The full bag didn't want to come out of the can. Being full, it created a seal, a poor one, but a seal nonetheless that always dragged this chore out interminably. Once the new bag was in place I could take the old one with all of the old garbage and smells out.
The four cans sat there, waiting like some large mouthed monsters waiting for their food. The cans stank from being used for so long. It's as if those monsters had never brushed their teeth.
Once back inside I felt safe from the garbage monsters and their breath. I picked up my coffee, now no longer hot, but still pleasantly warm.
As I prepared to sit down something touched the back of my head. I knew there was nobody there. My wife was in the pantry. Still, I distinctly felt something like the back of my head.
My face reflexively skewed up as I turned to look over my shoulder. There was nothing there.

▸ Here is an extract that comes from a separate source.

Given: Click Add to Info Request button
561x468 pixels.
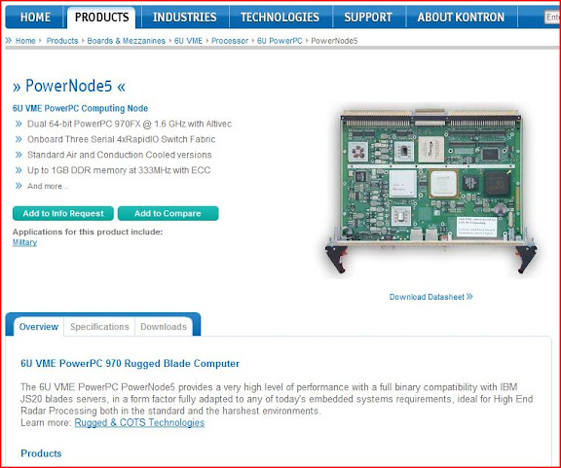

I touched my head where I had been touched. There was nothing in my hair.
I looked at my hand curiously, as if the answer to this mystery was going to somehow appear in ink on my palm. Nothing was written there.
Sitting down on the couch, I tried to push the event away, as if I had imagined it. Something moved to my right. I barely caught the motion out of the corner of my eye. Cautiously, I turned my head. I found myself looking into the round alien eyes of what had, apparently, touched my head.
It's greenish brown triangular head with large round lidless eyes stared back at me. A beautiful praying mantis, a female at that, had hitched a ride on me.
She stood there, inches from my face, staring at me, waving her telltale forearms at me as if to say she would rip my head off. She was a lovely shade of brown with a thick bright green stripe down with side of her after section.
Quickly and tenderly, I put my hitchhiker back out where she probably came from. Where she belonged.
Suddenly, I realized, the drudgery of taking out the trash had been supplanted by the wonder and awe of such a lovely creature.